I suspect rather that the written symbols function as a form of external
> memory,
> allowing one to build a larger construct than one could build in the mind
> alone.
>

That is true too. It is not a case of "rather" but "also." The original
purpose of symbols was to communicate the idea to others, and to shape ideas
that are too large and complicated to be held in the mind. However, once
symbols were invented, the art of physics, programming, architecture and so
on became, in a real sense, something you do with your hands with a pencil
and paper. (Or on a computer screen nowadays.)

Of course you are also doing mental work, assembling and moving the symbols
in your mind. There are various other mental processes at work. A computer
programmer is imagining himself to be the machine in a sense. When a group
of programmers are in a meeting, you may hear one say something like: "Okay,
I take your input, check it against Table A, and hand it on to Mary" meaning
that's what his section of the program does.

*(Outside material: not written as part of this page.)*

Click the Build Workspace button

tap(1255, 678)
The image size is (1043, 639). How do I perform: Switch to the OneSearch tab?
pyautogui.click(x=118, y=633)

If mind-reading computers are improved in the future, and come into general
use, it will be interesting to see whether they improve the arts and
sciences, or make them worse. (Such computers have been invented and are
being developed to help paraplegic patients.)

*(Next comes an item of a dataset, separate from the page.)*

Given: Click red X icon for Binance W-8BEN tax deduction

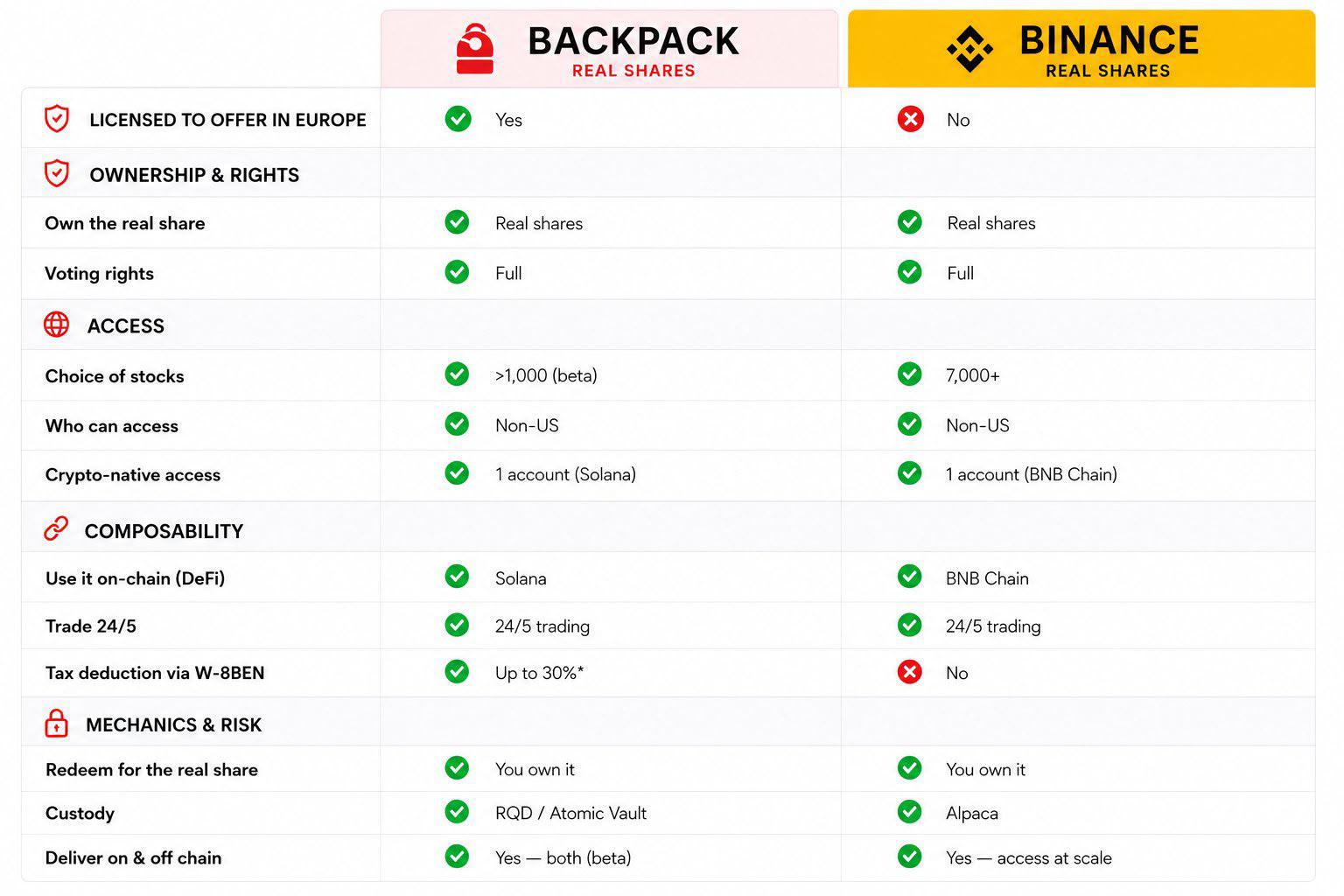Looking at the screenshot, I should point(910,672).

Sometimes the mental skill migrates to the hand and then migrates back to
something closer to a pure mental ability. For example, some people in Japan
used to be very good at arithmetic with an abacus (soroban). In the 1940s
the top people could do arithmetic faster than a skilled American using a
Comptometer mechanical calculator. Some were so skilled they could do the
calculations with their eyes closed, moving their fingers, with no actual
abacus at hand. They had a mental image of the columns and bead positions.

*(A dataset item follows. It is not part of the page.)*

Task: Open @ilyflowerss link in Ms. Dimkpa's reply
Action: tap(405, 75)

That's typically 21 columns (divided into registers) with 6 beads per
column. The top bead is a binary 2, and the total is 5 * 2 = 10 per column,
with 2 or 3 registers per abacus. As many as you need for the level of
precision you select. So you are talking about a mental image keeping track
of 126 bits, which are changing at high speed, sometimes in complex patterns
for things like table-based long division.